Thursday, April 14, 2016

Bariatric Surgery Success!


Today it will have been exactly four months since my Roux en Y or gastric bypass surgery. Next week will make it a year since I started this amazing journey.

I've lost fifty-two pounds. My blood pressure is lower, my arthritis less painful, and my triglycerides are behaving themselves. I no longer use the C-PAP machine, or take medicine for gout. I haven't had a bout of Plantar's fasciitis or bone bruises for months.

Has it been easy? Hell, no. I spent a month (2 weeks before and 2 weeks after surgery) on a completely liquid diet. When you look forward to some sugar-free applesauce so you'll at least have something to kinda chew, that's hard. And, of course, my surgery was scheduled for mid-December, completely eclipsing the usual Christmas celebrations. And as much as I wanted the surgery, I hated how it tied my family and friends up in knots, making them tip-toe around me, not eating things they wanted, afraid to tempt me to do something to spoil my plans. As often as I reminded them that I'd CHOSEN to do this, and they should eat normally, they saw the liquids and mushed up food and felt bad for me. I kept telling them that next year I'd be eating with them, just much smaller portions and they should enjoy themselves.

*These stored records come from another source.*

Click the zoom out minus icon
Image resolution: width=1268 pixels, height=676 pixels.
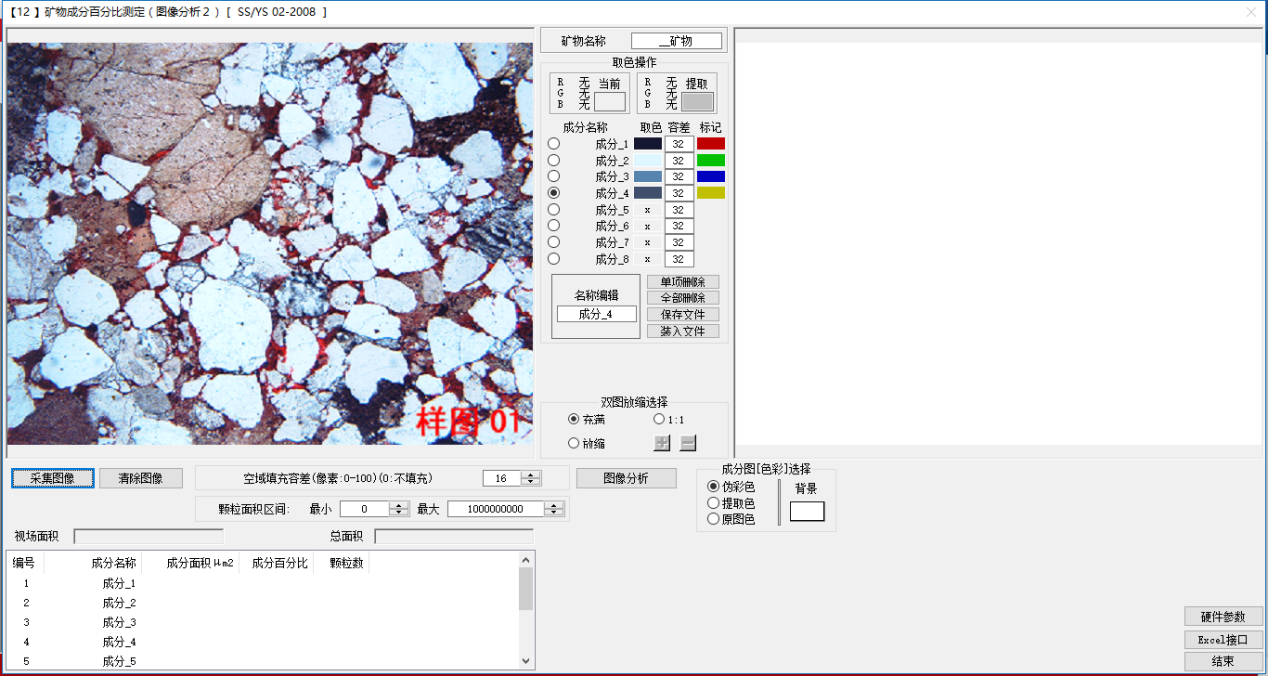click(687, 443)
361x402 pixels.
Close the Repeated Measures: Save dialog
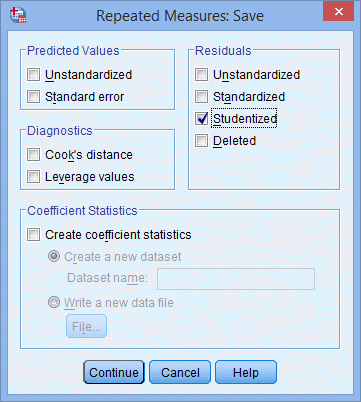338,12
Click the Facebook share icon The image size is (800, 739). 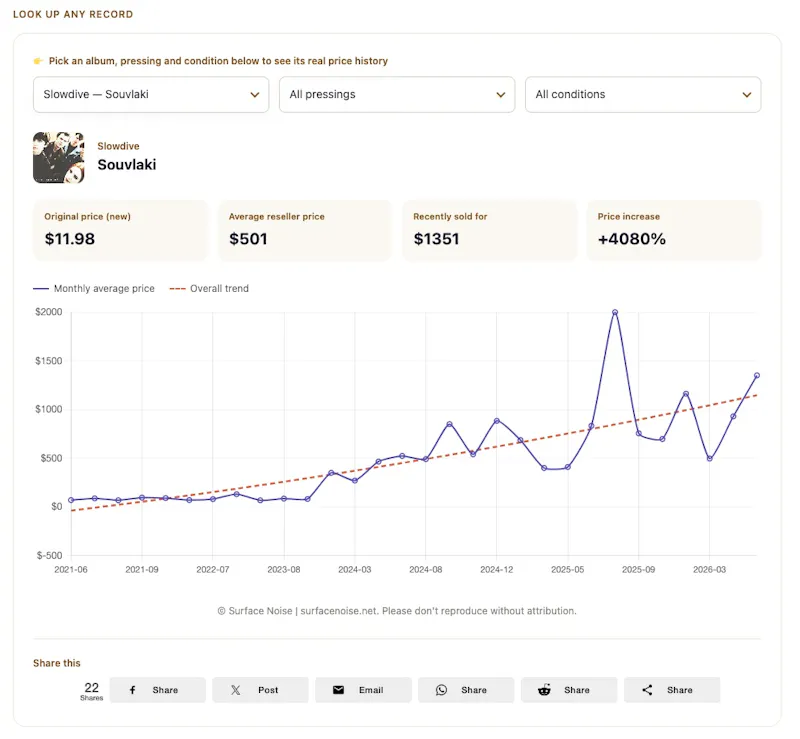coord(133,690)
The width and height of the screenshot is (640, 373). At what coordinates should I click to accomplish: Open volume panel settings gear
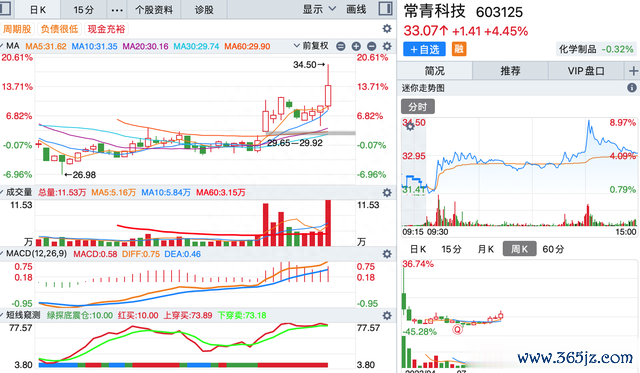(387, 193)
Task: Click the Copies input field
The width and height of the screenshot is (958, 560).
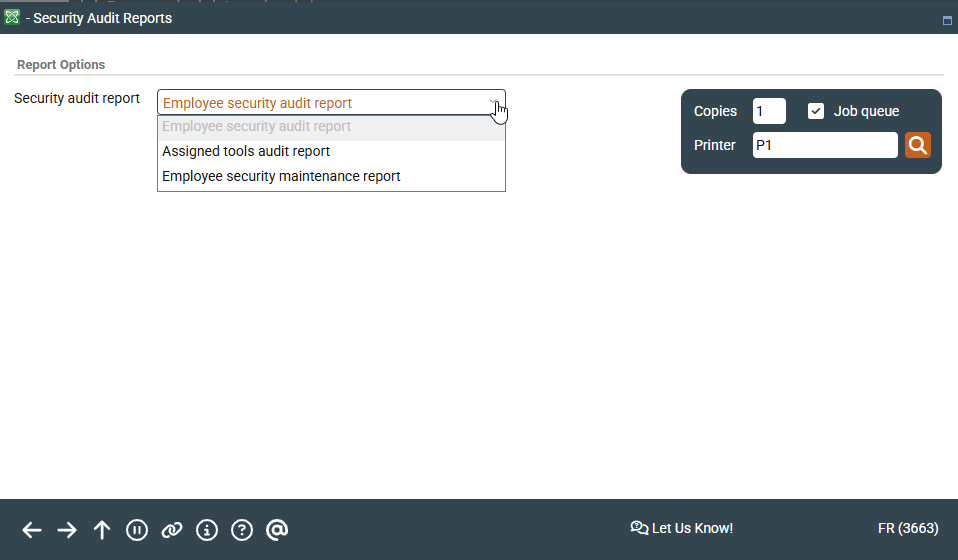Action: tap(769, 111)
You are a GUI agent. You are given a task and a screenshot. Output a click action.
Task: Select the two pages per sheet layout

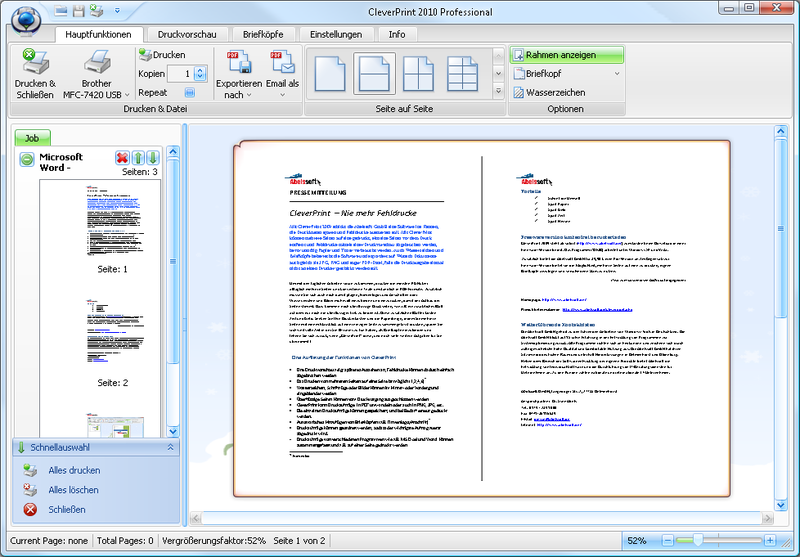click(373, 73)
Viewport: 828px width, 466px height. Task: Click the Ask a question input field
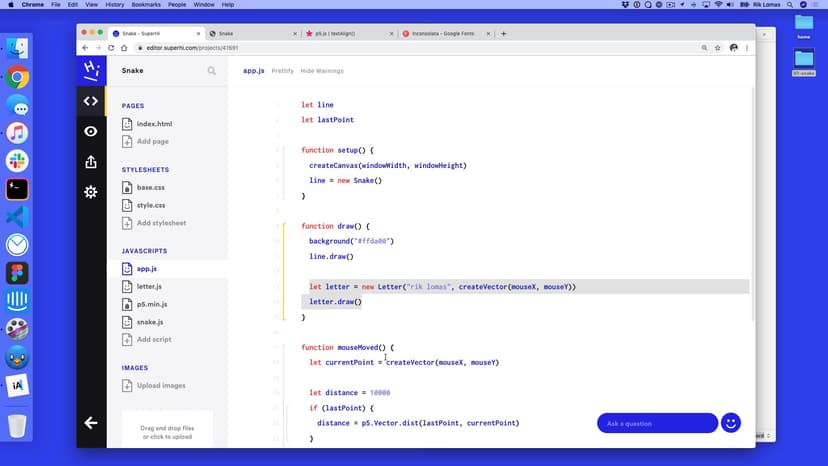point(656,423)
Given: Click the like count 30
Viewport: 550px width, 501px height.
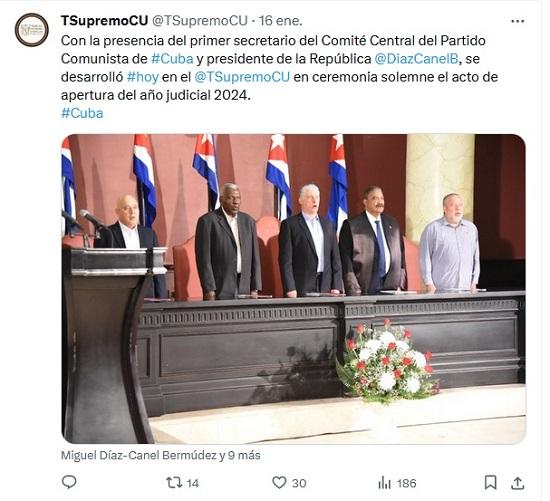Looking at the screenshot, I should click(x=299, y=483).
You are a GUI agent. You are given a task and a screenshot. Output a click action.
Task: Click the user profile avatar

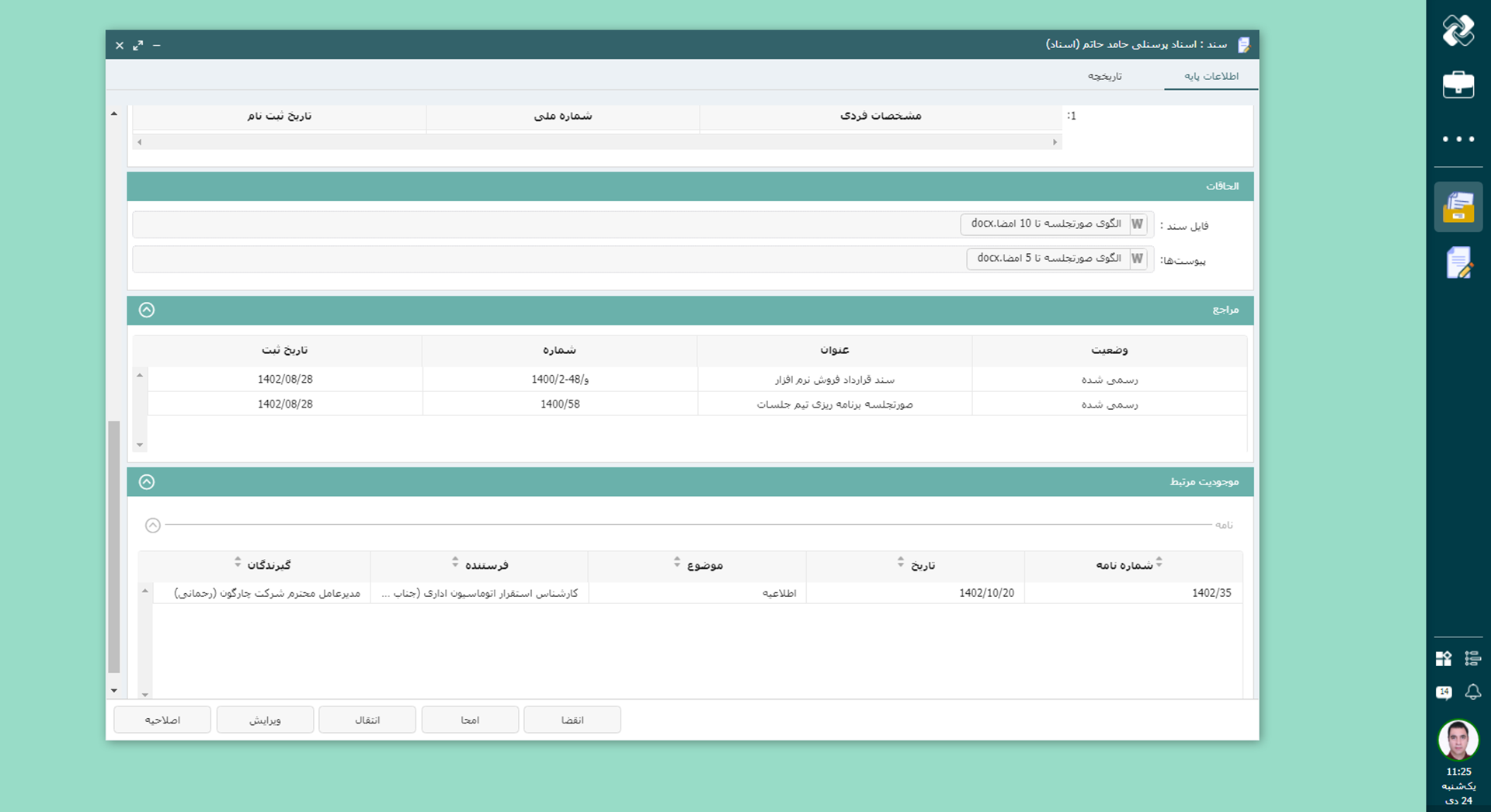point(1458,740)
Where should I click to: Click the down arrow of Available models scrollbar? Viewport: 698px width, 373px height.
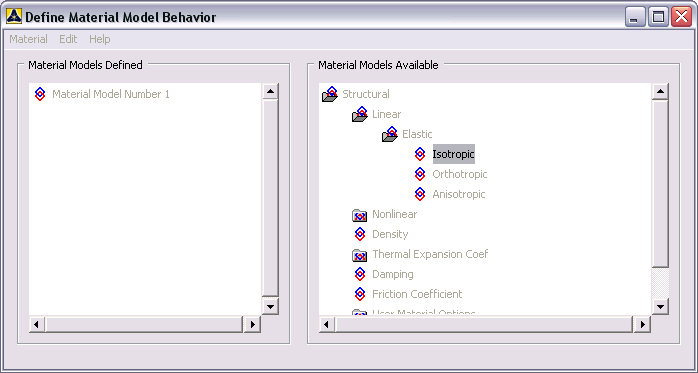660,306
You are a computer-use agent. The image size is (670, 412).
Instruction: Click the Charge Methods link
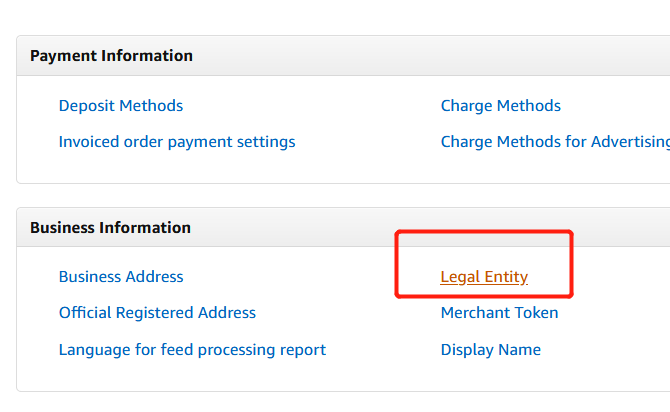pos(500,106)
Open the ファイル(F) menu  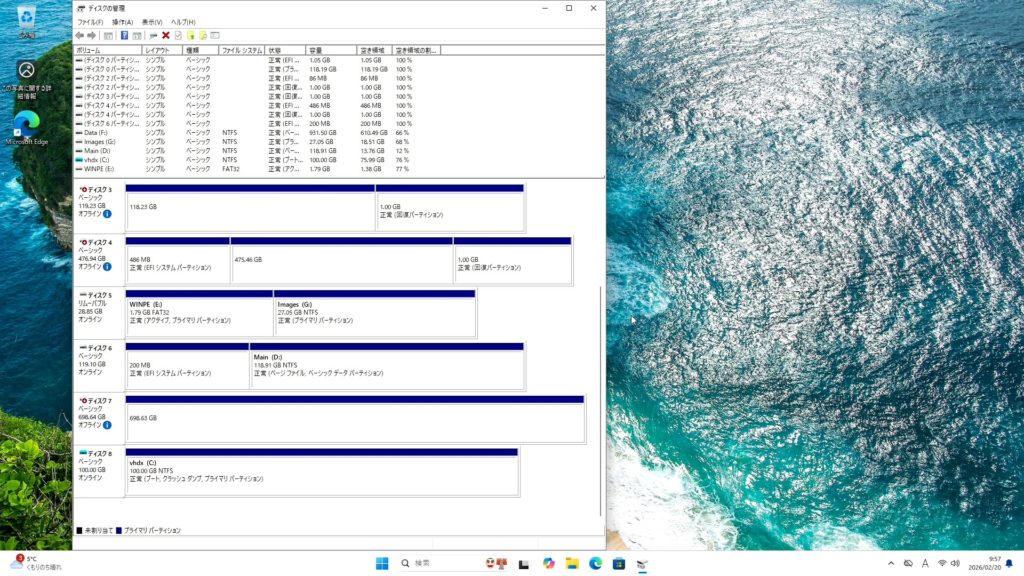(x=90, y=22)
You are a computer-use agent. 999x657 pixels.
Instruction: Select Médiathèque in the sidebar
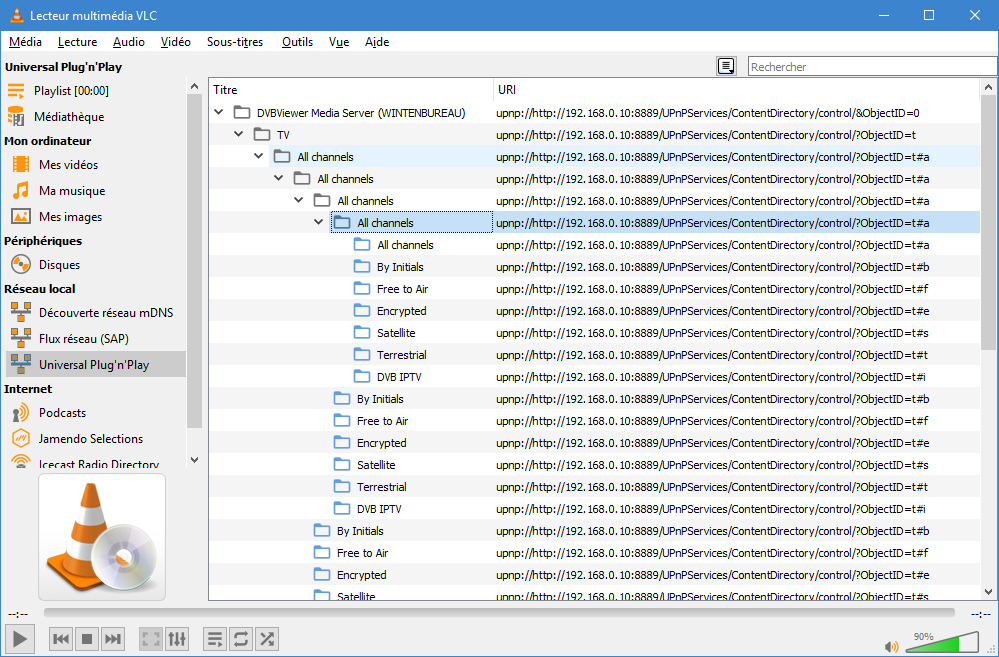[68, 117]
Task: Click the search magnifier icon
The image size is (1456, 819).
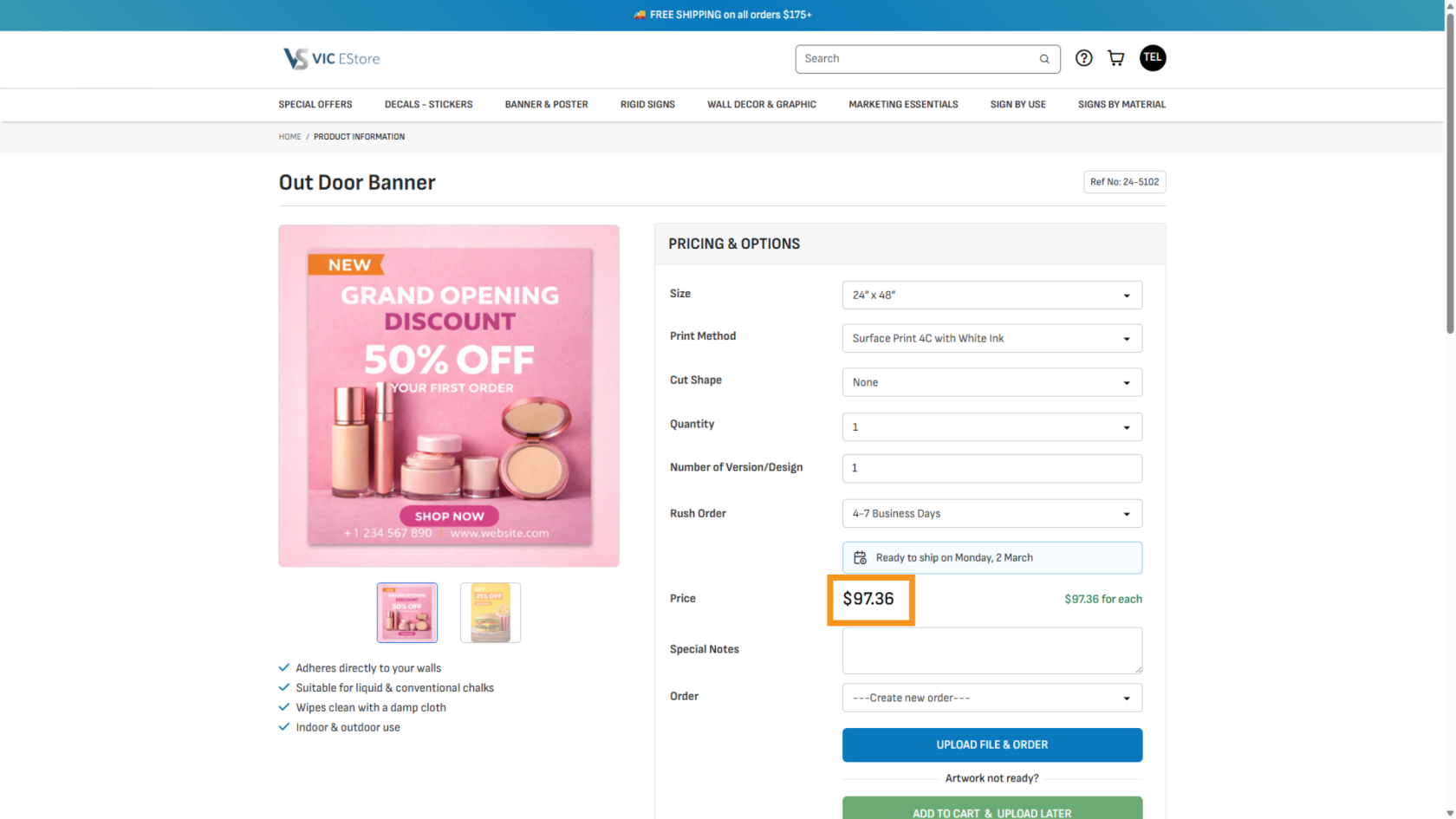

Their support meant so much to me, however. They watched me go to endless doctors appointments and be tested for everything under the sun from breast cancer, to sleep apnea, to a colonoscopy. I was examined inside and out. I still laugh about how shocked I was when a doctor first lifted the folded over part of my belly to examine the skin underneath. It felt like such an invasion of privacy... LOL Little did I know what was in store.

I went through a plethora of emotions and was surprised by their vehemence. Hope warred with despair, anger fought with appreciation, and through it all, I held the deep conviction that I would fail yet again. My wife was terrified of the actual surgery but repeated several times that she supported whatever decision I made. She survived the four-hour wait during the surgery, and hers was the first face I saw when I woke.

I've handled the healing phase well. The wounds are all scarred and have lost their purplish hue. Although I've had to deal with excessive gas (and the resultant hours of walking) when experimenting with raw vegetables, I've managed to escape - knock on wood - the 'dumping' I'd been warned about. I needed to travel only a few short weeks following the surgery, but even that went well. The flight crew weren't happy about my rising and walking the length of the plane every half-hour, but they preferred that to blood clots.

Because I was so busy for the first month and a half, it came as an almost sudden surprise when my entire wardrobe stopped fitting me. I sorted out those I could still get away with, and bagged up the rest. When it came to donating them to charity, though, I just couldn't do it. Part of me still expects to gain back the weight, just like I have after every single diet in my life. They're upstairs in the attic, but I may put them out for a spring yardsale... maybe.